Emissoras de TV e de rádiodifusão são concessões públicas, têm disciplina constitucional prevista no art. 221, onde se verifica que essas deverão atender à princípios que dizem respeito à “finalidades educativas, artísticas, culturais e informativas;…”. Essa mesma Constituição afirma, em seu artigo 1º , que um dos fundamentos da República Federativa do Brasil é “a dignidade da pessoa humana”, preceito que deveria ser respeitado por empresas, quaisquer que sejam os serviços públicos a serem explorados. 

Atrações como a veiculada no programa de Huck, no caso, a dança do artista com a “nega maluca”, uma fantasia jocosa à exemplo de ‘blackface”,  é combatida pela militância negra porque fazem representação extremamente negativa da mulher negra, estando “baseada na noção de que negros são moral, intelectual, sexual e esteticamente inferiores a brancos”, como afirma o jurista Adilson José Moreira na obra O que é racismo recreativo. (Polén, 2019, pag. 155)

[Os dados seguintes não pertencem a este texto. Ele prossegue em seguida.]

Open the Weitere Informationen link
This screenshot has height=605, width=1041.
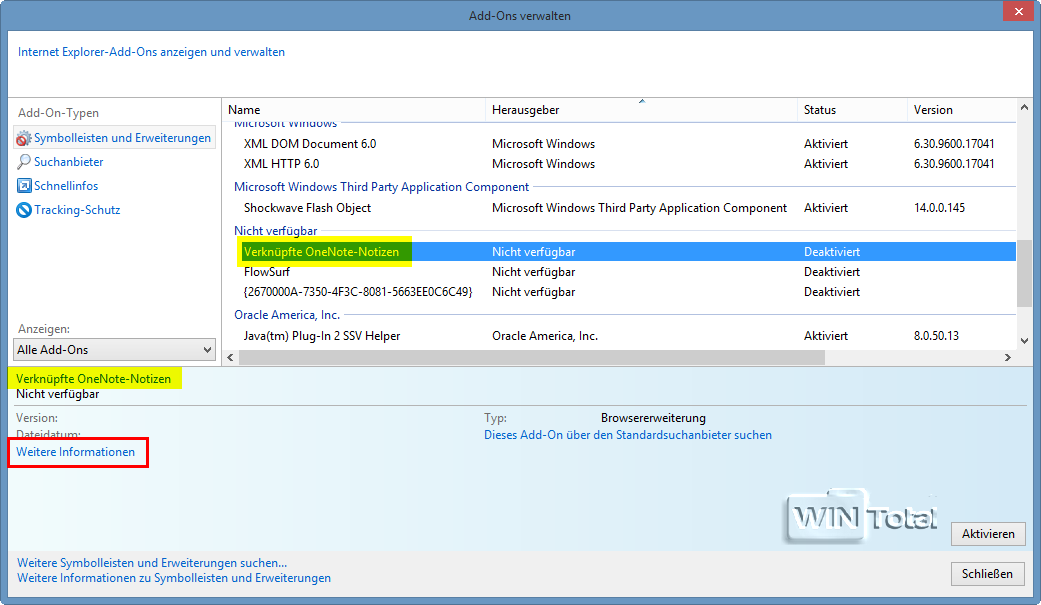click(x=76, y=453)
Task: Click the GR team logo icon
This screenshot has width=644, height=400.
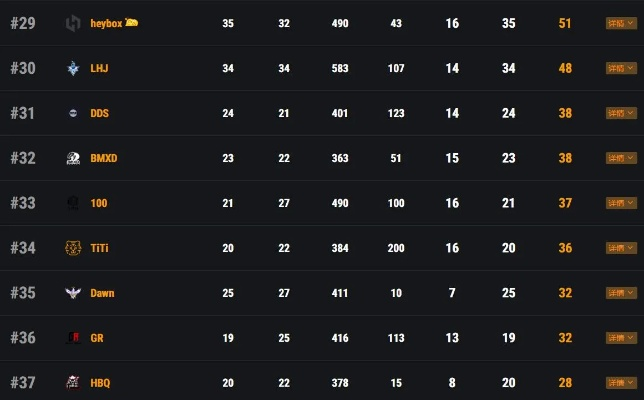Action: click(x=73, y=338)
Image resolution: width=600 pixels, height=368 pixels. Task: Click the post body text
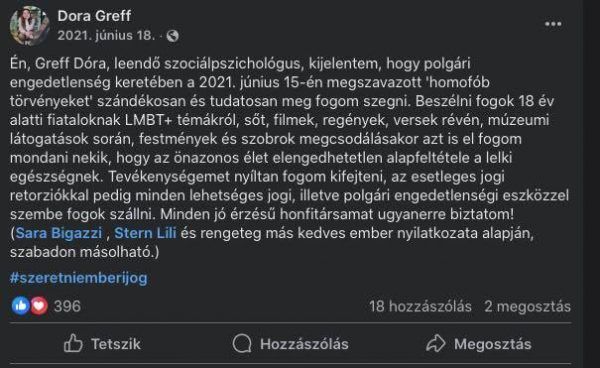point(289,158)
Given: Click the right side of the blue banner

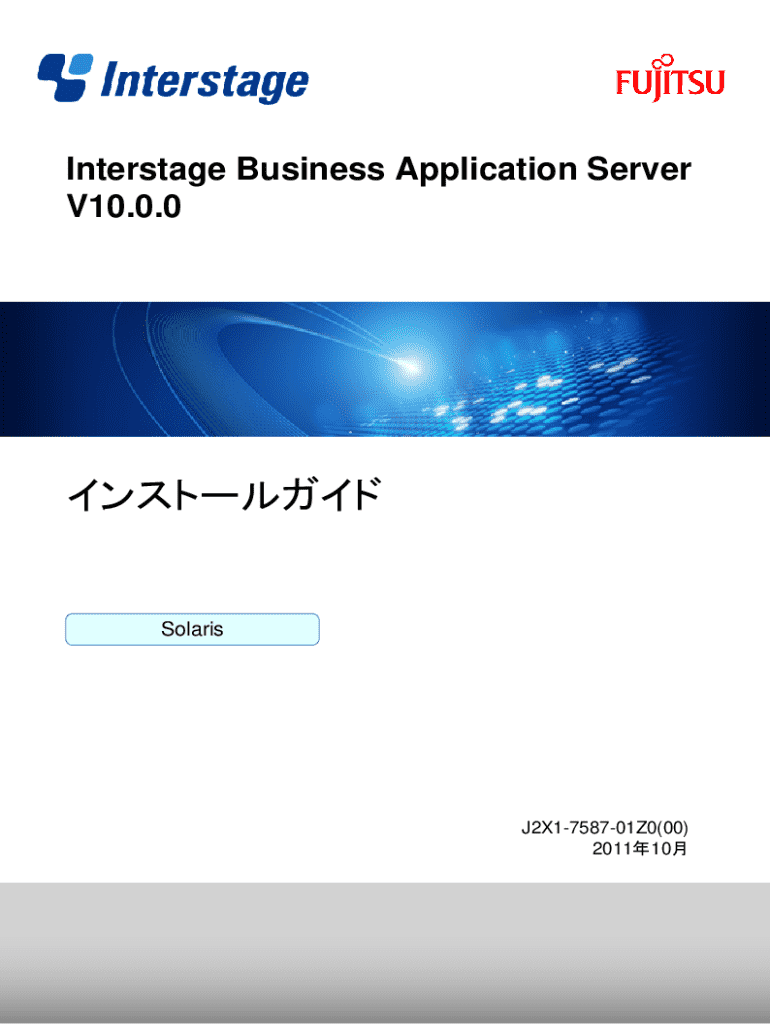Looking at the screenshot, I should [x=700, y=370].
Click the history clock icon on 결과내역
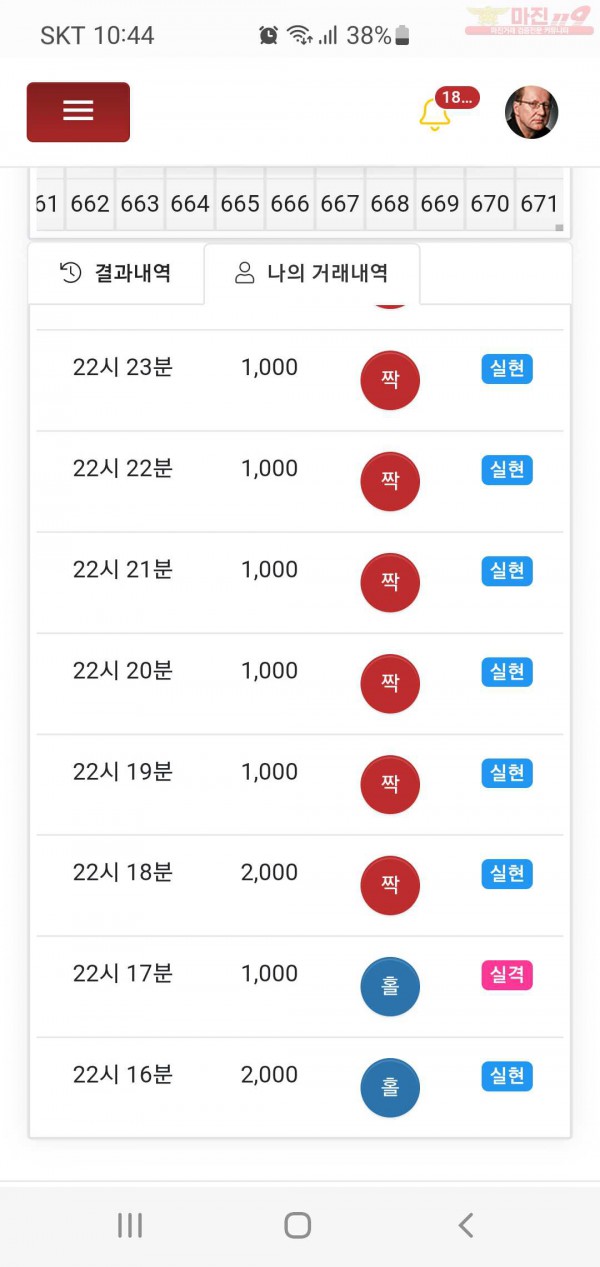Screen dimensions: 600x1267 [x=71, y=273]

Em alguns momentos, a Rede Globo se mostra atenta em trazer para o público em geral a temática racial de forma qualificada, e para exemplificar citamos a cena da novela “Amor de Mãe”, no último dia 11/01, onde a personagem Camila, uma professora interpretada magistralmente pela atriz Jéssica Hellen, diz que: “tenho que ser forte porque sou preta e a gente vive num país racista … eu tô cansada, mãe, eu tô cansada” (sic), dando a exata dimensão do quanto as mulheres negras são estigmatizadas numa sociedade estruturada pelo racismo e pelo sexismo.

Certamente ainda há um longo caminho a ser percorrido por essas emissoras de televisão que em geral não demonstram nenhuma preocupação em trazer para o debate público a temática racial, ao contrário, veiculam programas, principalmente de humor, notícias e policialescos que reforçam estereótipos e estigmas sobre a população negra.  

Por isso Geledès-Instituto da Mulher Negra, uma organização que tem como missão institucional a defesa de mulheres negras, repudia e denuncia o impacto negativo que representações hiperssexualizadas, caricatas e fantasias como a de “nega maluca” têm em suas vidas, principalmente no âmbito emocional, perpetuando seu histórico de desvalorização em nossa sociedade.  

Imagens como essas nos causam enorme constrangimento e indignação, pois ferem nossa auto estima e violam nossa dignidade.